Il carrello è uno dei problemi più comuni, può non uscire, oppure uscire senza estendersi completamente, non rientrare dopo il decollo. Possono esserci problemi allo sterzo o ai pneumatici, come nel caso di un altro volo proveniente da Francoforte che il 22 agosto attorno alle 20.30 ha chiesto alla torre un controllo visivo. Mentre si trovava in volo l’Embraer 170 ha ricevuto comunicazione dallo scalo tedesco da cui era decollato che erano state rinvenute tracce di pneumatico in pista. Dalla torre non sapevano chiarire se fossero dell’Alitalia Embraer 170 o di un Iberia decollato poco dopo. Un dubbio che non lascia tranquilli. Il comandante ha chiesto alla torre un controllo visivo sorvolandola a bassa quota, la torre gli ha solo potuto confermare che il carrello era uscito, non certo se aveva anche i pneumatici in ordine. L’Embraer 170 è atterrato senza chiedere emergenza e senza altre complicazioni, ma anche lui aveva chiesto ai vigili del fuoco di assisterlo.

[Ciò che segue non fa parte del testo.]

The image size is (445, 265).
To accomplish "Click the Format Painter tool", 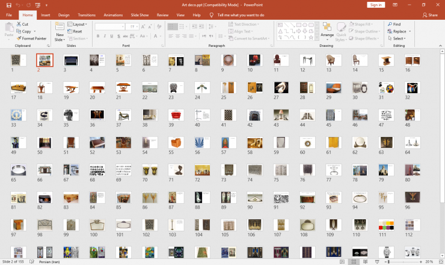I will [31, 38].
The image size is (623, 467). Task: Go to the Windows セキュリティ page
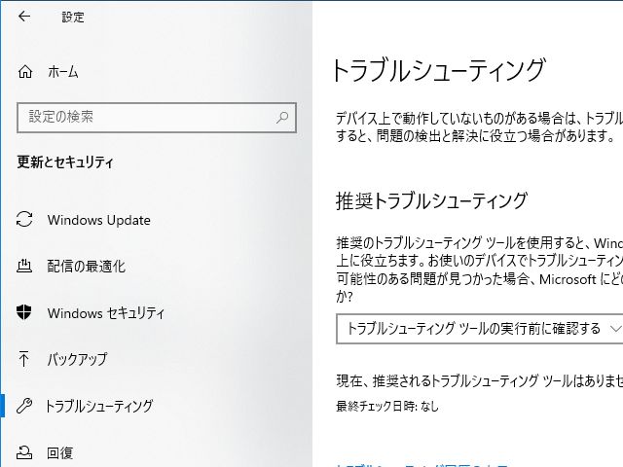click(105, 312)
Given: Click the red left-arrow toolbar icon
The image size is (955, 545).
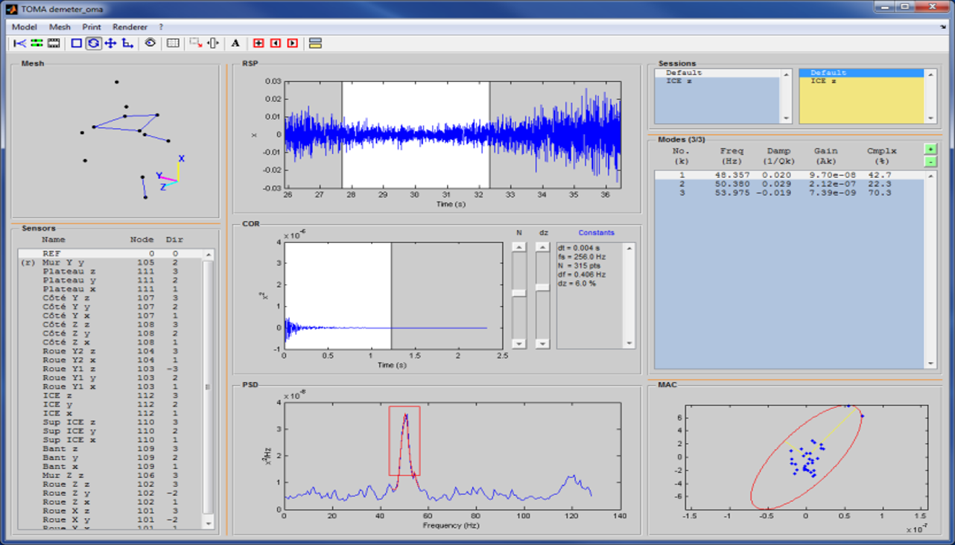Looking at the screenshot, I should (x=276, y=43).
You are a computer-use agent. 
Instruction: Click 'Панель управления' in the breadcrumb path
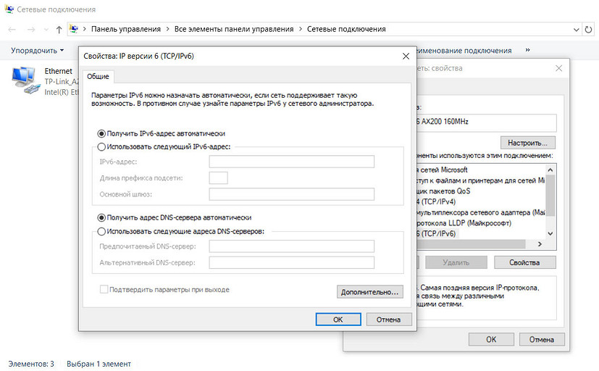[x=126, y=30]
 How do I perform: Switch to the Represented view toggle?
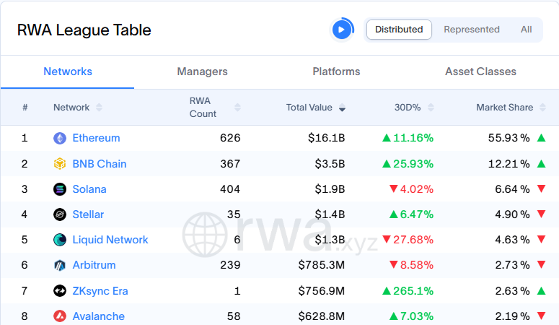point(472,30)
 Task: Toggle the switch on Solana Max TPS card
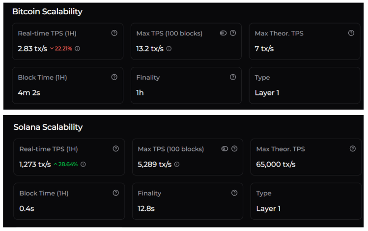click(x=225, y=149)
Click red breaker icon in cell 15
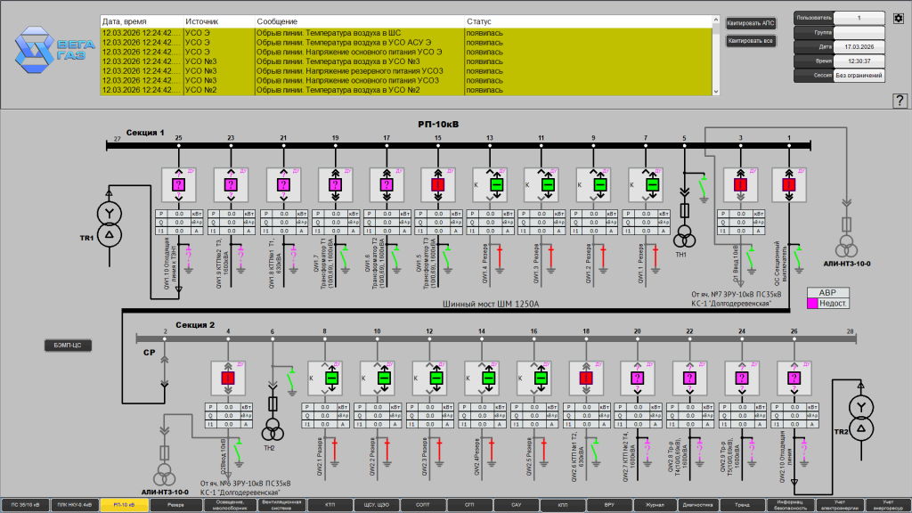This screenshot has width=912, height=513. tap(438, 185)
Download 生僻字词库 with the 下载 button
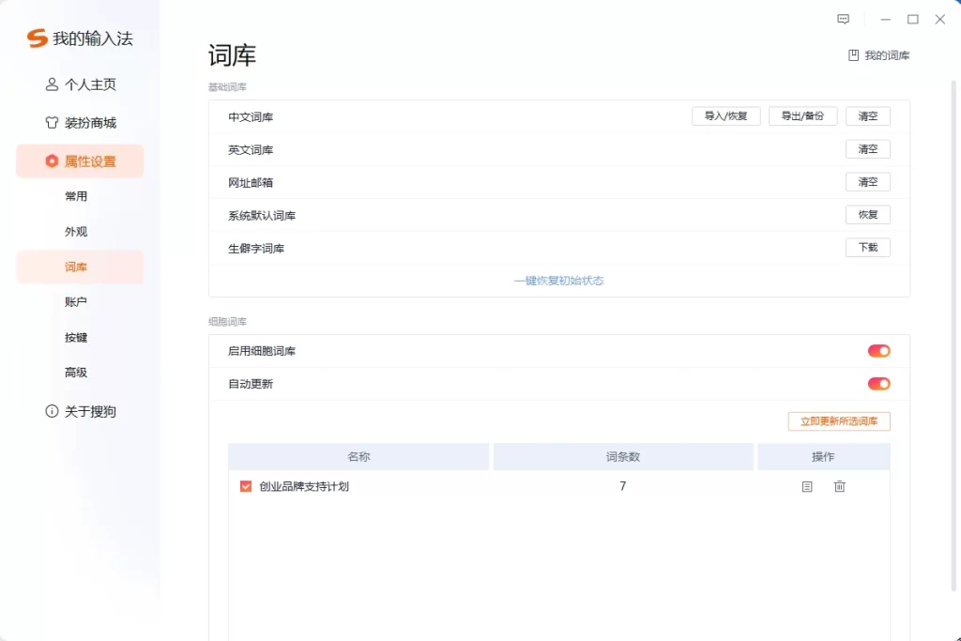 [867, 247]
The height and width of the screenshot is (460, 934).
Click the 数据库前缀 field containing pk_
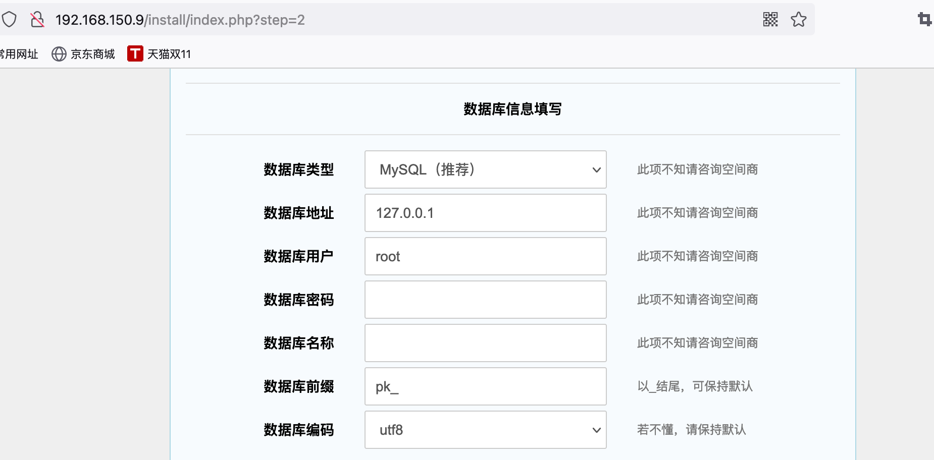pos(485,386)
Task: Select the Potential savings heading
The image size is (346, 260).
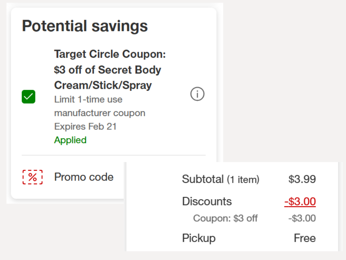Action: coord(85,26)
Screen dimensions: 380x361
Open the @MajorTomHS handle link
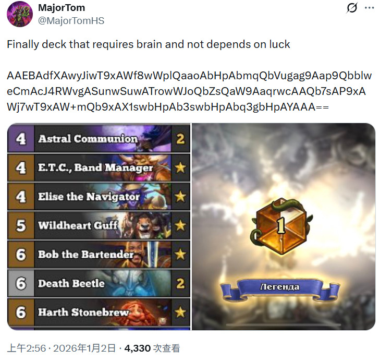(71, 21)
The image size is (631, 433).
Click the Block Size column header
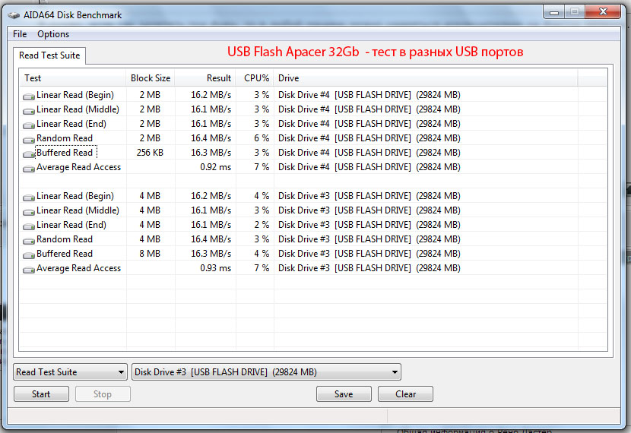pos(151,78)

Nella caldissima estate dell’Aviazione civile, l’unica richiesta per un atterraggio di emergenza a Linate è stato chiesto da un Airbus 320 della Volare Web con 158 passeggeri a bordo. È decollato ed è rientrato immediatamente: il carrello era rimasto fuori.
Il comandante non era certo che gli sarebbe bastato il carburante per raggiungere Catania volando con un carrello che facendo attrito gli avrebbe fatto consumare molto di più: «Ho chiesto un atterraggio di emergenza - ha spiegato il comandante Marco Bailo - ma questo non significa che ci sia stato pericolo». Un eufemismo per evitare di chiarire che senza quella richiesta non l’avrebbero mai autorizzato a un atterraggio e ora Enav vuole mettere fine a questo teatrino.